All Alchementalogs
Table of Contents
- The Goal
- The Center Marks the Spot
- Every Nook and Cranny
- Mellon (Speak Friend and Enter)
- Defined By Our Borders
- The Way is Shut
The Goal
So, we’ve just gotten done with some clean-up and optimisation of the previous room gen code. Now let’s move on to adding some interactive elements. I think an important part of roguelike/lite proc-gen is the predictable/chaotic balance. We want the player to be able to assess a situation and formulate an effective plan due to familiarity, but we also want to be able to play with that familiarity just enough that they have to continue to think on their feet during the run.

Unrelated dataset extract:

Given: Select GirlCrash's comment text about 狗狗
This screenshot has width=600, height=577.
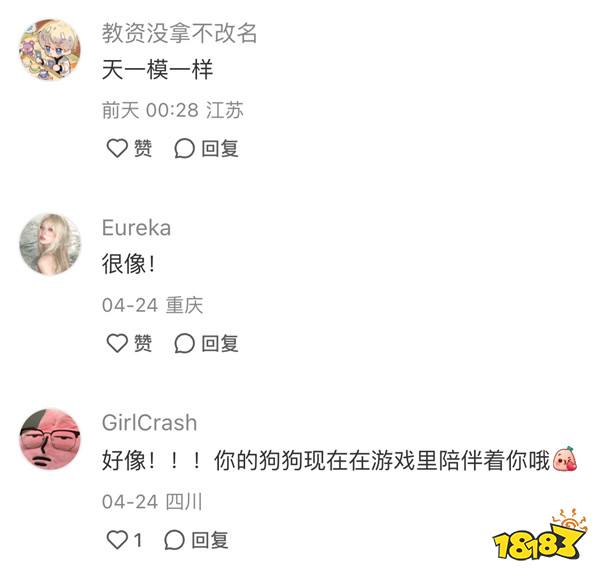Looking at the screenshot, I should click(x=339, y=460).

What does this mean for Alchementalist? Well, at least right now, it means I want to be able to sort rooms into particular “buckets”. The buckets will be things like a “trap room”, a “treasure room”, etc. So in this devlog, I’ll be going through the process of figuring out how to sort the rooms we have made into a few of these buckets and tackling the problems we face along the way.
The Center Marks the Spot
The first room type I started to implement was treasure rooms. This should be relatively easy to implement. Firstly, I add a new step to the generation which picks how many treasure rooms there are going to be in total for that level (right now it picks between 2 and 4 rooms to be treasure rooms).
Then I have two “modes” for deciding where to place the treasure in the room (just a simple random roll and a switch statement). The first is a very simple “place a treasure chest on the center cell of the room” (I also delete anything that might be under the chest, like a flavour item or something).
Every Nook and Cranny
The second mode is a little more elaborate. The map generation sometimes leads to a rooms having little “arms” extending off from them, usually one tile wide and a few tiles deep. Here’s an example:

The top extended corridor hasn’t been drilled by the pathfinding algorithm, it’s just a natural little branch of the actual room. So we want to find these areas and place a treasure chest at the dead-end. So how do we find these little nooks?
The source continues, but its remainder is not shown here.